-- SELECTED PASSAGE follows --

Skip to content

Measuring covariate shift

In this vignette, we will measure the reconstruction error of a PCA, in order to measure the amount of covariate shift between the training data and the data used for prediction.

julia
using SpeciesDistributionToolkit
const SDT = SpeciesDistributionToolkit
using CairoMakie

We will need to rely on the integration with MultivariateStats in order to fit and then apply the PCA, so we will load this package as well:

julia
using Statistics
using MultivariateStats 

This is a temporary vignette!

This functionality will ultimately be ported to the SDeMo package. It is included as a reference, but the code will be updated to reflect the new functions.

-- SELECTED PASSAGE concluded --

= REQUIRED ACTION =
Please retype the part of the covariate shift vignette that opens with the words containing "We will need" and closes with "the new functions.". The rows that follow have no connection to the covariate shift vignette.

-- AVAILABLE DATA follows --

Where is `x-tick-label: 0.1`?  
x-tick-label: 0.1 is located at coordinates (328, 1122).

-- AVAILABLE DATA concluded --
-- AVAILABLE DATA follows --

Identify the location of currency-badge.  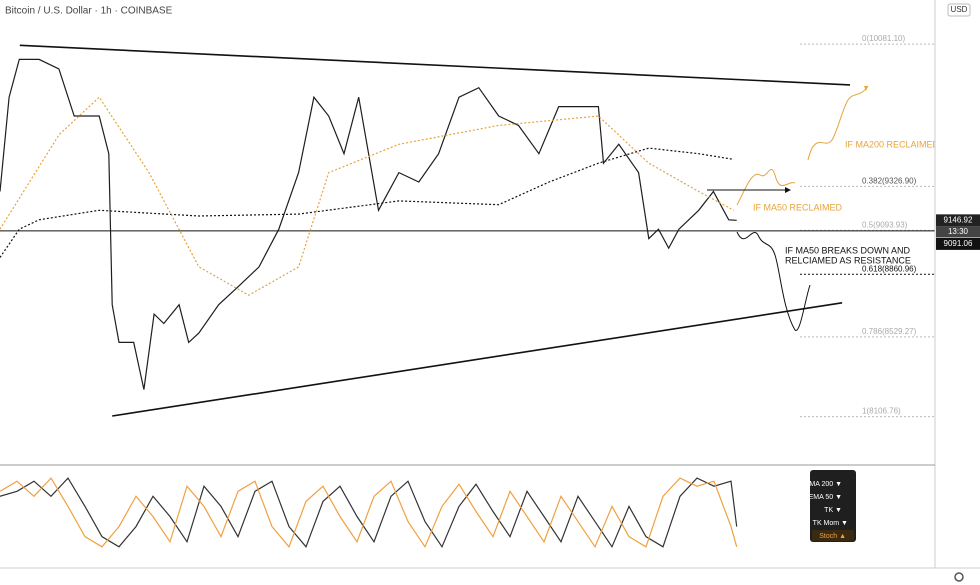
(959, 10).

-- AVAILABLE DATA concluded --
-- AVAILABLE DATA follows --

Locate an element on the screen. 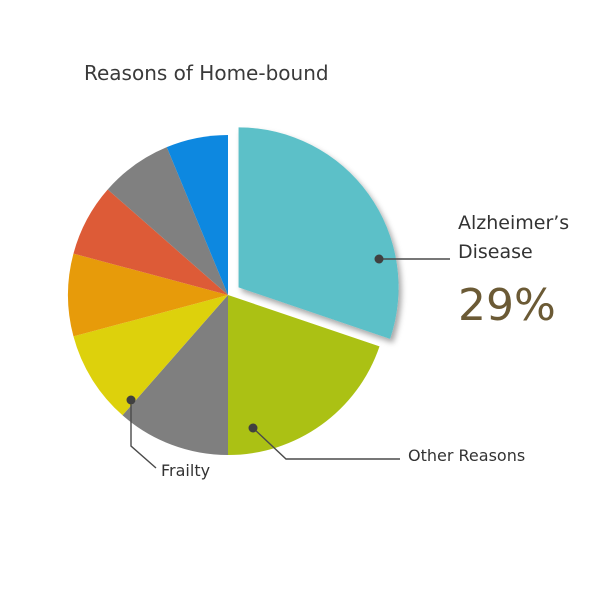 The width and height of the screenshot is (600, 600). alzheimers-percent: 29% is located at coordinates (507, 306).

-- AVAILABLE DATA concluded --

= TASK ANSWER =
We will need to rely on the integration with MultivariateStats in order to fit and then apply the PCA, so we will load this package as well:

julia
using Statistics
using MultivariateStats 

This is a temporary vignette!

This functionality will ultimately be ported to the SDeMo package. It is included as a reference, but the code will be updated to reflect the new functions.